New cellular functions for the Lowe Syndrome phosphoinositide phosphatase dOCRL in diverse Drosophila tissues. Sarah A Biber, Abdulmuhsen Ali, Avital Rodal. Biology Department, Brandeis University, Waltham, MA.

   Lowe syndrome is an X-linked disorder caused by mutations in OCRL (Oculocerebrorenal Syndrome of Lowe), a phosphatidylinositol phosphatase with previously identified roles in endocytic trafficking, phosphoinositide metabolism, cytokinesis, and cilium formation and function. However it is not understood how defects in the OCRL enzyme result in the debilitating neurological, kidney and eye symptoms that are prevalent in Lowe syndrome.
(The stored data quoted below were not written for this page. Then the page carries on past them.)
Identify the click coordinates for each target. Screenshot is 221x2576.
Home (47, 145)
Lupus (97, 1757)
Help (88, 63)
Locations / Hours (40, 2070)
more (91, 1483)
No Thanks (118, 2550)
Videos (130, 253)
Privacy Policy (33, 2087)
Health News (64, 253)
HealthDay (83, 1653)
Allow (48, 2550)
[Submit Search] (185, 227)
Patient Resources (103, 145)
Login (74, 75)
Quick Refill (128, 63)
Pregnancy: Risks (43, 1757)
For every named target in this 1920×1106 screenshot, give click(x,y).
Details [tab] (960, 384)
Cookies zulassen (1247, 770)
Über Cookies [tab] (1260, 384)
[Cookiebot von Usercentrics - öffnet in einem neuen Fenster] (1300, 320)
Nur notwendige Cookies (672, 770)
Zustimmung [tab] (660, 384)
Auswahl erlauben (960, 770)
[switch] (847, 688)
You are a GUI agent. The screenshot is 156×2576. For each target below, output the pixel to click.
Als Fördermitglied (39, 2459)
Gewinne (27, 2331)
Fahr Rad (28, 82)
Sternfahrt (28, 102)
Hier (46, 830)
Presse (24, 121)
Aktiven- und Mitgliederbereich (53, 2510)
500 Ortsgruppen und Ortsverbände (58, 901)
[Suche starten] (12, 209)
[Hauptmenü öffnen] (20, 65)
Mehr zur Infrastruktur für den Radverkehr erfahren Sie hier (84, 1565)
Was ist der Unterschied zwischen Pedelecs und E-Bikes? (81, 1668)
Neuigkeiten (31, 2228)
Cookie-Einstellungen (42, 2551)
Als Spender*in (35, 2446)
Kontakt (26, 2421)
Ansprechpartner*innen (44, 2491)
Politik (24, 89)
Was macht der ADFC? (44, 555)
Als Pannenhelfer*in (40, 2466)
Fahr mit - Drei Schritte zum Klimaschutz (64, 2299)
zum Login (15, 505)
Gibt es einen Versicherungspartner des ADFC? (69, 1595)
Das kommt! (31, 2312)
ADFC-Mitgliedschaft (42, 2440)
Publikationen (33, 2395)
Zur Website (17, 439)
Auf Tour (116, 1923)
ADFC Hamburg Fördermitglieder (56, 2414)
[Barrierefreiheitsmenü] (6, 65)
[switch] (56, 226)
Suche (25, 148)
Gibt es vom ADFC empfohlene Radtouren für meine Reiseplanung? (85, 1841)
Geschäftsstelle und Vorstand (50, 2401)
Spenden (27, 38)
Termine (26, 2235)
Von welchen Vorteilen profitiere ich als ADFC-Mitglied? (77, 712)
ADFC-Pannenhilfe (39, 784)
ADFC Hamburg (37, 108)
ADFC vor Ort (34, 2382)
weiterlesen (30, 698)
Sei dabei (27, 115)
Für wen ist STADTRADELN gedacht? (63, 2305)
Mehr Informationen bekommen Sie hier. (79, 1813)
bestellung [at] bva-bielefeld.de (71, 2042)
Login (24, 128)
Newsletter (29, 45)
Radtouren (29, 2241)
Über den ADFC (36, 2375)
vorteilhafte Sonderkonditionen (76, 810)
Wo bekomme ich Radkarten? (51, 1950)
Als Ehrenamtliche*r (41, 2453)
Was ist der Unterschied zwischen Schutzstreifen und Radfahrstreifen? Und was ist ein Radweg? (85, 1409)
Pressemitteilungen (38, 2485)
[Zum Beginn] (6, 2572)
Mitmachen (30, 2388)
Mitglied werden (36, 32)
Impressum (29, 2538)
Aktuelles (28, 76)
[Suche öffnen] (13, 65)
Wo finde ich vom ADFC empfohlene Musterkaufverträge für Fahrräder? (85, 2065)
We have taken advantage of the high conservation of OCRL between humans and insects to model Lowe syndrome in Drosophila melanogaster. Here we have generated a Drosophila OCRL (dOCRL) null mutant with numerous deficiencies at both the cellular and tissue levels. Loss of dOCRL causes lethality in larval stages. Third instar larvae lacking dOCRL present with large melanotic masses and neuromuscular junction defects. Consistent with mammalian studies, our data indicates that dOCRL localizes to early endosomes and partially co-localizes with the PH domain-containing protein dSes/CG12393. In addition, we have uncovered a potential new role for dOCRL in nuclei. dOCRL localizes to S2 cell nuclei as well as to larval brain, salivary gland and garland cell nuclei. PI(4,5)P2, a preferred substrate of dOCRL, is known to localize to nuclei and to participate in chromatin remodeling and regulation of specific transcripts. dOCRL shuttles between the cytoplasm and the nucleus, and its nuclear localization appears to be negatively regulated by dSes and positively regulated by a non-canonical NLS sequence. Our findings suggest that dOCRL may perform multiple cellular functions in both the cytoplasm and nucleus. Drosophila is proving to be a useful model for gaining new insights into the complex mechanisms underlying the pathology of Lowe syndrome in diverse tissues.